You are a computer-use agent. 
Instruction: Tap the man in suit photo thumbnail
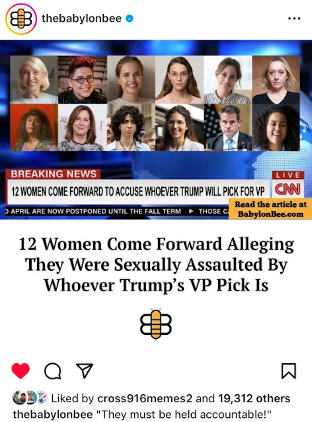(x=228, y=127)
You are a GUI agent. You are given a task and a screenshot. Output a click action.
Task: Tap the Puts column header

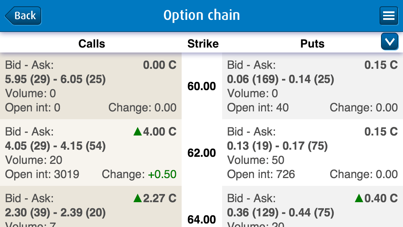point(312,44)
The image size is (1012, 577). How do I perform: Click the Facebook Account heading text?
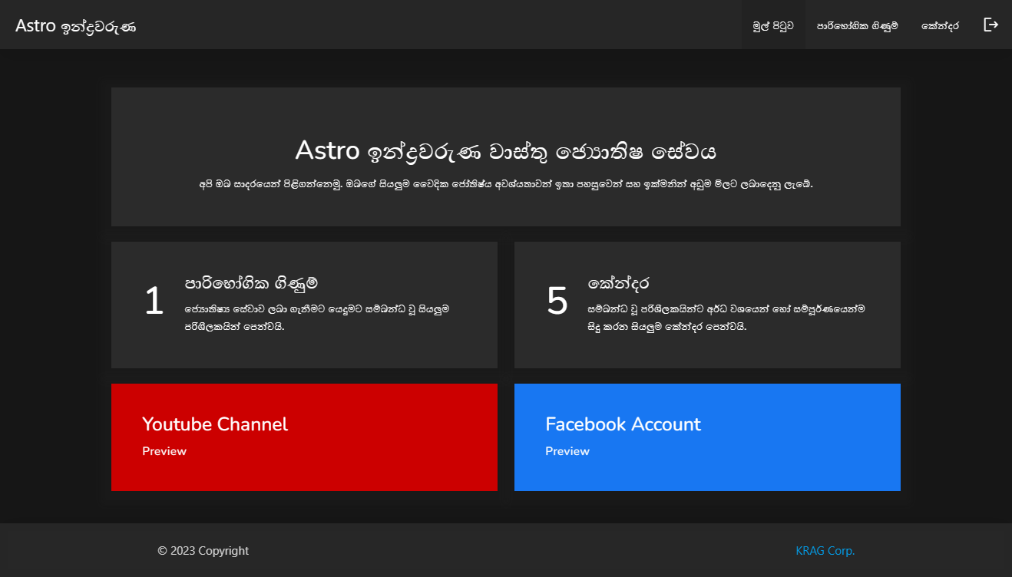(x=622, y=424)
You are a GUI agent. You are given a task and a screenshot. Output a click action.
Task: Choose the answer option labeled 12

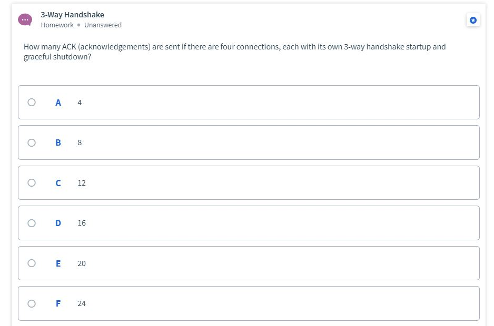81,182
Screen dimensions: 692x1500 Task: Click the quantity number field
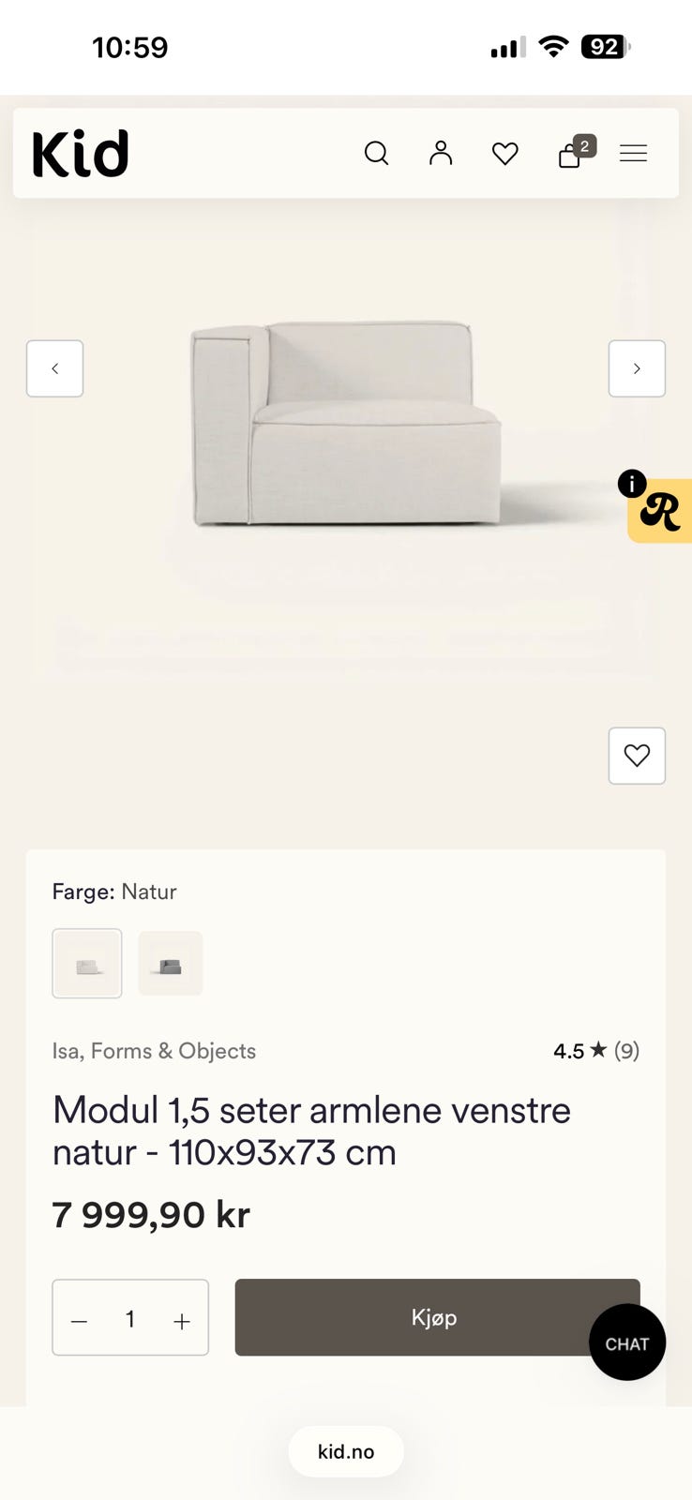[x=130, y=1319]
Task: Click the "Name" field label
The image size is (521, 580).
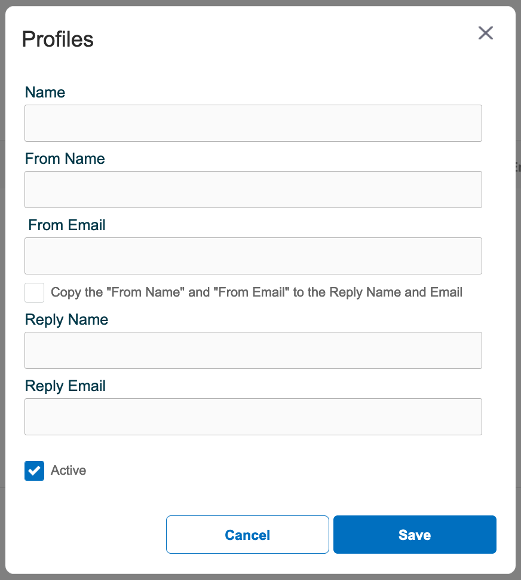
◆ ◆ ◆ ◆
YOUR GOAL:
Repeat all of the data above word for word, leaving out the pictures.

RESPONSE TO THIS TASK:
You are a computer-use agent. 
Instruction: Tap the man in suit photo thumbnail
(x=228, y=127)
You are a GUI agent. You are given a task and a screenshot. Output a click action.
Task: Tap the Puts column header

point(312,44)
The image size is (1012, 577). How do I perform: Click the Facebook Account heading text?
(x=622, y=424)
You are a GUI agent. You are given a task and a screenshot. Output a click action.
Task: Choose the answer option labeled 12

81,182
Screen dimensions: 692x1500 Task: Click the quantity number field
[x=130, y=1319]
Task: Click the "Name" field label
The image size is (521, 580).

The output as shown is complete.